Además de la fuga a los paraísos artificiales, subproducto de eternidad y de felicidad mecida en una inmanente y utópica indeterminación, este tipo de dilatados y gozosos bostezos estéticos podrían estar sugiriendo alguna otra cosa. Esta fragilidad del tiempo que inhiere a determinadas obras artísticas podría estar sumiéndonos en el sueño de la indiferencia ante determinada condición de lo real que nuestra civilización occidental ha tendido a pasar por alto. Si intentamos ponerle nombre a esta característica de las cosas: Steiner lo ha llamado presencias reales, Lévinas lo bautizó con el apodo de el Otro, Heidegger lo entendió como el Ser que se retrae ante todo intento de ser capturado por el entendimiento -probablemente, pensaba él, porque era la misma nada.
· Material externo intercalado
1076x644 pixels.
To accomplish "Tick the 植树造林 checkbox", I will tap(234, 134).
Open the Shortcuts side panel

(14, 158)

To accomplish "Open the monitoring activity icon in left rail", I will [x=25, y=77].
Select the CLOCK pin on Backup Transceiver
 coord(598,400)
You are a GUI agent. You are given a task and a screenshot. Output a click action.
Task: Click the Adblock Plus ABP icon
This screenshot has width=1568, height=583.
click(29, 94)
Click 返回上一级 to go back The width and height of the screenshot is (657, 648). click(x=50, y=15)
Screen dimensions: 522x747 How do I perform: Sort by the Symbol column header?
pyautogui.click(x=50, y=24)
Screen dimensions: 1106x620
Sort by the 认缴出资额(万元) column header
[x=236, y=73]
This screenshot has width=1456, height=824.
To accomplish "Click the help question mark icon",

Parece que obviamos cierto elemento constitutivo de lo real y nos deslizamos anfibios sobre nuestras experiencias en el intento de unificarlas mediante una igualación artificial de lo que sucede. Parece que ciertas narraciones violentan lo real luchando por una articulación de las propias vivencias que permitiría juntarlas, aunque fuese a costa de eliminar aquello que permite que las cosas sucedan, e irrumpan en el mundo de lo posible, precisamente a través de lo imposible, de lo que no puede ser comprendido por nuestra razón logocéntrica, pero que constituye la retaguardia y la puerta de todo aparecer en nuestro mundo. En este sentido, lo que se nos estaría ocultando, o quizás encantando, es ese trasfondo intermitente o esa eventualidad subyacente de cada presente, que quedarían licuados en una suerte de hipnótico flujo magmático exudado por el lenguaje y el texto, que nos transportaría a una cósmica cinta transportadora, serena secularización del sentimiento de la eternidad.

Toda esta belleza, me parece, embota nuestros sentidos y desvía nuestra atención, colaborando inadvertidamente con el nihilismo nietzscheano, que, como se recordará, consistía en convertir la realidad en fábula (Nietzsche, 1993, pp. 51-52), lo que se hacía viable por la eventual extirpación de ese elemento intrínseco de donación que abre toda realidad a su existencia, que era debidamente substituida por la ceguera de la voluntad de poder. Pese a todo, cuando uno escucha canciones, ve películas o lee libros como los mencionados, percibe esa belleza preñada de tristeza, y se ve inundado por la premonición que es toda ausencia. Por eso digo yo que lo más triste de todo es abandonarse al mero efecto sentimental de ese espeso pathos del tiempo ralentizado, interrumpiendo el precioso silencio, que, desde la misma vaciedad, bulle atrapado en nuestra conciencia, buscando espacios para manar en libertad desde nuestra memoria.

Bibliografía

Nietzsche, F., Crepúsculo de los ídolos, Alainza, Madrid, 1993.

Proust, M., En busca del tiempo perdido. 1. Por el camino de Swann, Alianza, Madrid, 1995.